* **Excerpt**
Chemical engineering is often confused with a chemistry major. A chemistry major works at a lab-scale and usually discovers new things and studies the existing ones. Whereas a chemical engineer scales up a process devised at a lab-scale for mass production of a product to be available to masses in a city, state, maybe country or even globally.

Courses Chemical Engineers take

A chemical engineer takes two to three chemistry courses which include, Inorganic and Analytical Chemistry, Physical Chemistry, & Organic Chemistry. Other courses a chemical engineer takes are Heat Transfer, Mass Transfer, Momentum transfer, Thermodynamics, Kinetics, Plant Design, etc. Recent engineers also take courses related to control systems.

Chemical engineering is divided into two main parts i.e. Unit operations & Unit Processes. Unit operations include all the physical phenomena such as drying, crystallization, evaporation, absorption, adsorption, etc. Unit processes include sulfonation, chlorination, oxidation and many more. Unit operations and unit processes combine to make it possible to convert raw material into a product. The process industry is vast and it is very difficult for a chemical engineer to study it all. Each process industry involves one or more unit operations and processes. By studying unit operations and unit processes a chemical engineer easily grasps the concepts of any industrial process present.

* **Given instruction A**
Turn everything in the records from the line that contains "Click the switch" down to the line that contains "Action: pyautogui.click(x=110, y=825)" into a Markdown table with the columns Row and Line, leaving out blank lines.

* **Given data**
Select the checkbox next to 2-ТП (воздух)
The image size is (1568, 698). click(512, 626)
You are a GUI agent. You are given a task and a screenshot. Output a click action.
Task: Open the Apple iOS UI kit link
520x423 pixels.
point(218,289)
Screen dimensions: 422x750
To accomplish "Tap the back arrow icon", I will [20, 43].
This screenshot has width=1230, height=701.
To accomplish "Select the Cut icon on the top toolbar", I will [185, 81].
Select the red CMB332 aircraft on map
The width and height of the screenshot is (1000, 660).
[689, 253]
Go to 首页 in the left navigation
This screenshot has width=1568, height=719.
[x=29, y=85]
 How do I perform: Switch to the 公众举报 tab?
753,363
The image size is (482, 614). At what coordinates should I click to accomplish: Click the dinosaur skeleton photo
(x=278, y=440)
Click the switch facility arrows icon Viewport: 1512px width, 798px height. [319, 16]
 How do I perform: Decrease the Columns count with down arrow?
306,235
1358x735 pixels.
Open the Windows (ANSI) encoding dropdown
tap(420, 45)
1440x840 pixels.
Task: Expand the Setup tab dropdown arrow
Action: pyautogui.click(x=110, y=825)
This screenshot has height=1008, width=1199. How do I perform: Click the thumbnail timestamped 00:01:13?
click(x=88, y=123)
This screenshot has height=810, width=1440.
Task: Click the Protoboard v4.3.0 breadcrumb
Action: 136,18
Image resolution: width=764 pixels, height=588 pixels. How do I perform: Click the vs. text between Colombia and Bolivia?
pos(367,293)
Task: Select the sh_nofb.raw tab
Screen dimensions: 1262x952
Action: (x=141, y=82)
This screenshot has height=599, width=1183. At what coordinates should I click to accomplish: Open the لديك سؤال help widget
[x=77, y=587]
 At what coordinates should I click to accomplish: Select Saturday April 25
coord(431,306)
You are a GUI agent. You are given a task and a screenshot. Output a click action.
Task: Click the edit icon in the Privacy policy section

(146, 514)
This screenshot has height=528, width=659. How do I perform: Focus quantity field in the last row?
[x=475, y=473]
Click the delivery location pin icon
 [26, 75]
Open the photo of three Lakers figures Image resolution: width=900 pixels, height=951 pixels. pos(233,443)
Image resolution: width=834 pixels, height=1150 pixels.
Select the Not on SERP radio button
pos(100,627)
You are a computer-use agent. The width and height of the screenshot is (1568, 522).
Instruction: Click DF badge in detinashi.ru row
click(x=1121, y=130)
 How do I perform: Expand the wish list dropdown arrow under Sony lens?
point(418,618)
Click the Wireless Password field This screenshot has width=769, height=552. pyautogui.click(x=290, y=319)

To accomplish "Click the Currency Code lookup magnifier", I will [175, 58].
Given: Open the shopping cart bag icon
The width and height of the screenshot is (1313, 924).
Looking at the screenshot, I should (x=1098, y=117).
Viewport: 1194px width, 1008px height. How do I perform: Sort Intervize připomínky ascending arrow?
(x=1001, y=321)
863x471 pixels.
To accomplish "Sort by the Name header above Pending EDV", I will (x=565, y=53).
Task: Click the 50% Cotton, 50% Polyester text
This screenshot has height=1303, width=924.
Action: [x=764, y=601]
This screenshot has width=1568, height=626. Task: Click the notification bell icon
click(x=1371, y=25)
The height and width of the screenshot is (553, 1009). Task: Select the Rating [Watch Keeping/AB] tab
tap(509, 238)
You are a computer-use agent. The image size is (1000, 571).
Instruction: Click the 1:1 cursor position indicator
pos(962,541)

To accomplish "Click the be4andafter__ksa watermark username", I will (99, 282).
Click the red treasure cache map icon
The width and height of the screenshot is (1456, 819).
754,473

* **Given instruction B**
Quote everything in the excerpt on chemical engineering from "A chemical engineer takes two" down to "to control systems.".

* **Output A**
| Row | Line |
|---|---|
| 1 | Click the switch facility arrows icon Viewport: 1512px width, 798px height. [319, 16] |
| 2 |  How do I perform: Decrease the Columns count with down arrow? |
| 3 | 306,235 |
| 4 | 1358x735 pixels. |
| 5 | Open the Windows (ANSI) encoding dropdown |
| 6 | tap(420, 45) |
| 7 | 1440x840 pixels. |
| 8 | Task: Expand the Setup tab dropdown arrow |
| 9 | Action: pyautogui.click(x=110, y=825) |

* **Output B**
A chemical engineer takes two to three chemistry courses which include, Inorganic and Analytical Chemistry, Physical Chemistry, & Organic Chemistry. Other courses a chemical engineer takes are Heat Transfer, Mass Transfer, Momentum transfer, Thermodynamics, Kinetics, Plant Design, etc. Recent engineers also take courses related to control systems.